Part of really living is being willing to face sadness. Not wallowing in my pain, refusing to be comforted, but honestly and openly telling God where I am and asking Him to show me truth. Letting Him, the God of all comfort, comfort me. Letting Him, the God of hope, fill me with hope. And letting Him, the man of sorrows acquainted with grief, bear my sorrows for me.

Pouring out my heart to God changes me.

Like my biblical companions, David, Habakkuk, Job and Jeremiah, I can experience true joy only after I have acknowledged my sorrow. And when I do, I find myself in a deeper place with the Lord, who helps me reframe my disappointments and pain.

David ultimately says in those very Psalms, “I will sing to the Lord because He has dealt bountifully with me” (Ps 13:6) and “The afflicted shall eat and be satisfied; those who seek him shall praise the Lord!” (Ps 22:26)

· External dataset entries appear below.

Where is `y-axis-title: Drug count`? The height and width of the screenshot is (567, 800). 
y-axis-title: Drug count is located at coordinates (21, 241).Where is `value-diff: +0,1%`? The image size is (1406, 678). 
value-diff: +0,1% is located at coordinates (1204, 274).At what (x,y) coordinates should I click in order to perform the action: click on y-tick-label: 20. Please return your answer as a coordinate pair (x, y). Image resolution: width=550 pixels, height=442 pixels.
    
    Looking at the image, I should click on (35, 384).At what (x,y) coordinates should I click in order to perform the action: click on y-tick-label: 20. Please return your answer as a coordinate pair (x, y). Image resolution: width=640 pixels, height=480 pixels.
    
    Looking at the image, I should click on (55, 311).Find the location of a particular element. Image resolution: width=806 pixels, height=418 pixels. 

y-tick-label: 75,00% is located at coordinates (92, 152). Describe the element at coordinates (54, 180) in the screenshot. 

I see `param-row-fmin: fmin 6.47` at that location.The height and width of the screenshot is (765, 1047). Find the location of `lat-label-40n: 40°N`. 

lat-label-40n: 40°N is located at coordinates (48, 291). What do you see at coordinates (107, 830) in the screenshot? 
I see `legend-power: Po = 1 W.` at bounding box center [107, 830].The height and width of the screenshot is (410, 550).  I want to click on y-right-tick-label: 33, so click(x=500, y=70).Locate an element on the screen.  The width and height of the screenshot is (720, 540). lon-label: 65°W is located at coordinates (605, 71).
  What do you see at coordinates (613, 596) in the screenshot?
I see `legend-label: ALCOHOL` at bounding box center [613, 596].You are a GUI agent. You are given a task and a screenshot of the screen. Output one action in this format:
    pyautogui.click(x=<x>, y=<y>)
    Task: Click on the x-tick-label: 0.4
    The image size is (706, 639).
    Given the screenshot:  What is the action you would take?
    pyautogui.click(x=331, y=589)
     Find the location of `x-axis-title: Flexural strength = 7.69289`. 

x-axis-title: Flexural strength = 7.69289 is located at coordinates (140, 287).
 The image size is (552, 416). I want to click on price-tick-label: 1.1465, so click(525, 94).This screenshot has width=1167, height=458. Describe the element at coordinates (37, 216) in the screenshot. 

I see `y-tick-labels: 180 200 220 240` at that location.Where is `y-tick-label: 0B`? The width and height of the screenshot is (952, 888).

Habakkuk acknowledges that his hope is in God alone as he declares, “Though the fig tree should not blossom nor fruit be on the trees… yet I will rejoice in the Lord; I will take joy in the God of my salvation.” (Hab 3: 17, 18)

Job admits after his encounter with God, “I know that you can do all things, and that no purpose of yours can be thwarted.”(Job 42:2)

And Jeremiah sees that trusting our unfailing God changes us as he affirms, “Blessed is the man who trusts in the Lord, whose trust is the Lord.” (Jer 17:7)

The truth that emerges from our lips after we lament with the Lord is God-infused. We learn to trust God even when we cannot understand our heartaches.

I have seen this demonstrated in my own life again and again. It is most evident in my journals, where I unashamedly express my deepest feelings to God. The joyful praises with prayers of thanksgiving. The bitter disappointments mixed with anger and doubt. I have asked God why He doesn’t love me and I have heard Him whisper through Scripture that He has loved me with an everlasting love.

As I write and pray, I sense His movement in my life. He comforts me. He fills me with hope. He bears my sorrows.

It’s okay to lament. It’s biblical. And when I have the courage to do so, I encounter the Lord Himself.

And what could be sweeter than that?